PROVIDED PASSAGE:
▼▼▼
The remainder of the paper is organized as follows. In Sect. 2, we discuss how contexts are represented using OWL 2 RL and SWRL. In Sect. 3, we describe our model of communicating multi-agent context-aware systems. In Sect. 4, we develop logic \(\mathcal {L}_\mathcal{{OCRS}}\), in Sect. 5 we present an example system and experimental results, and conclude in Sect. 6.

2 Context Modelling

We view context is any information that can be used to identify the status of an entity. An entity can be a person, a place, a physical or a computing object. This context is relevant to a user and application, and reflects the relationship among themselves [11]. A context can be formally defined as a (subject, predicate, object) triple that states a fact about the subject where — the subject is an entity in the environment, the object is a value or another entity, and the predicate is a relationship between the subject and object. According to [11], “if a piece of information can be used to characterize the situation of a participant in an interaction, then that information is context”. For example, we can represent a context “Fiona is the caregiver of Tracy” as (Fiona, isCareGiverOf, Tracy). Here, the caregiver of a patient is dynamically identified based on the care status of the caregiver. For context modelling we use OWL 2 RL, a profile of the new standardization OWL 2, and based on \(pD^*\) [12] and the description logic program (DLP) [13]. We choose OWL 2 RL because it is more expressive than the RDFS and suitable for the design and development of rule-based systems. An OWL 2 RL ontology can be translated into a set of Horn clause rules based on [13]. Furthermore, we express more complex rule-based concepts using SWRL [14] which allow us to write rules using OWL concepts. In our framework, a context-aware system composed of a set of rule-based agents, and firing of rules that infer new facts may determine context changes and representing overall behaviour of the system.

For illustration, we construct an ontology-based context-aware model for a healthcare epilepsy scenario adapted from [15]. The scenario is based on the monitoring of epileptic patients to detect epileptic seizures. An epileptic alarm may activate several actions such as warning the patient about potential danger, informing patient’s caregivers to take appropriate actions, and sending SMS messages to patient’s relatives who are currently near to the patient.
▲▲▲
ACTIVITY LIST:
a – Transcribe the context modelling excerpt from "The remainder of" up to and including "conclude in Sect. 6.".
b – Decide whether each statement agrees with the context modelling excerpt. Answer yes or no for each, and quote the words from the excerpt that settle it: (i) OWL 2 RL was chosen because it is more expressive than RDFS; (ii) an entity can only be a person; (iii) the example system is presented in Sect. 4.
c – Turn the paragraph of the context modelling excerpt that begins "For illustration, we construct" into a short list that keeps its main facts.
Draw only on the context modelling excerpt when doing this work.

PROVIDED RECORDS:
▼▼▼
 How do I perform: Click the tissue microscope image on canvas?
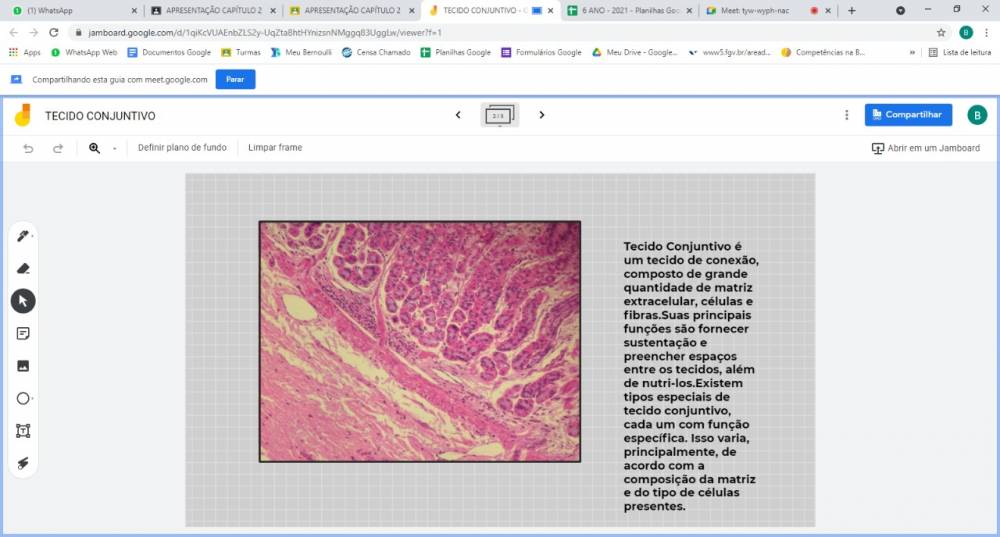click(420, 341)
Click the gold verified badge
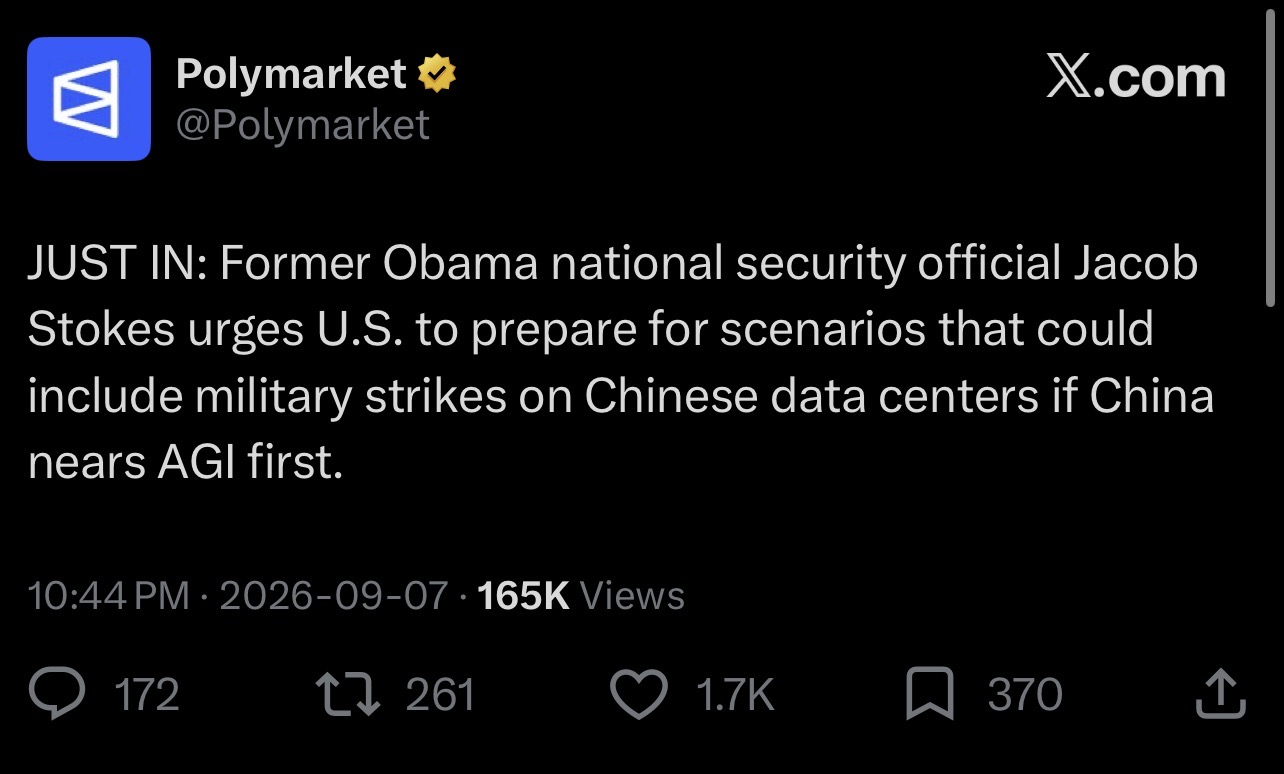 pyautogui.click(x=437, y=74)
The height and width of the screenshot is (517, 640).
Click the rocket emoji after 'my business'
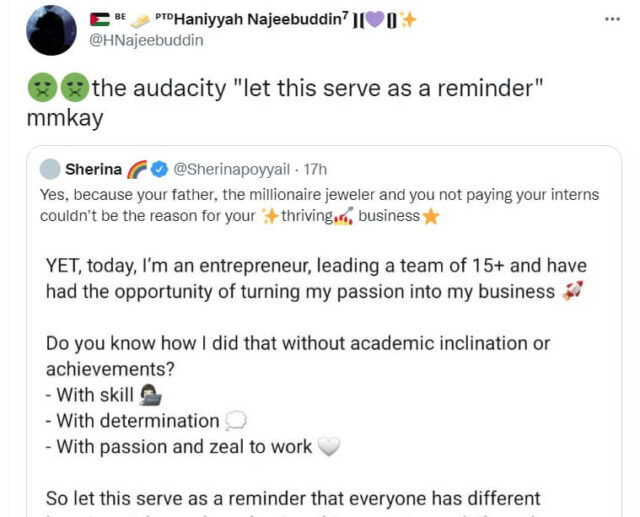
▲▲▲
RESULTS:
a –
The remainder of the paper is organized as follows. In Sect. 2, we discuss how contexts are represented using OWL 2 RL and SWRL. In Sect. 3, we describe our model of communicating multi-agent context-aware systems. In Sect. 4, we develop logic \(\mathcal {L}_\mathcal{{OCRS}}\), in Sect. 5 we present an example system and experimental results, and conclude in Sect. 6.

b –
(i) Yes: "We choose OWL 2 RL because it is more expressive than the RDFS"
(ii) No: "An entity can be a person, a place, a physical or a computing object."
(iii) No: "in Sect. 5 we present an example system and experimental results"

c –
- An ontology-based context-aware model is built for a healthcare epilepsy scenario adapted from [15].
- The scenario monitors epileptic patients to detect epileptic seizures.
- An epileptic alarm may trigger several actions:
  - warning the patient about potential danger
  - informing the patient's caregivers so they can take appropriate actions
  - sending SMS messages to relatives who are currently near the patient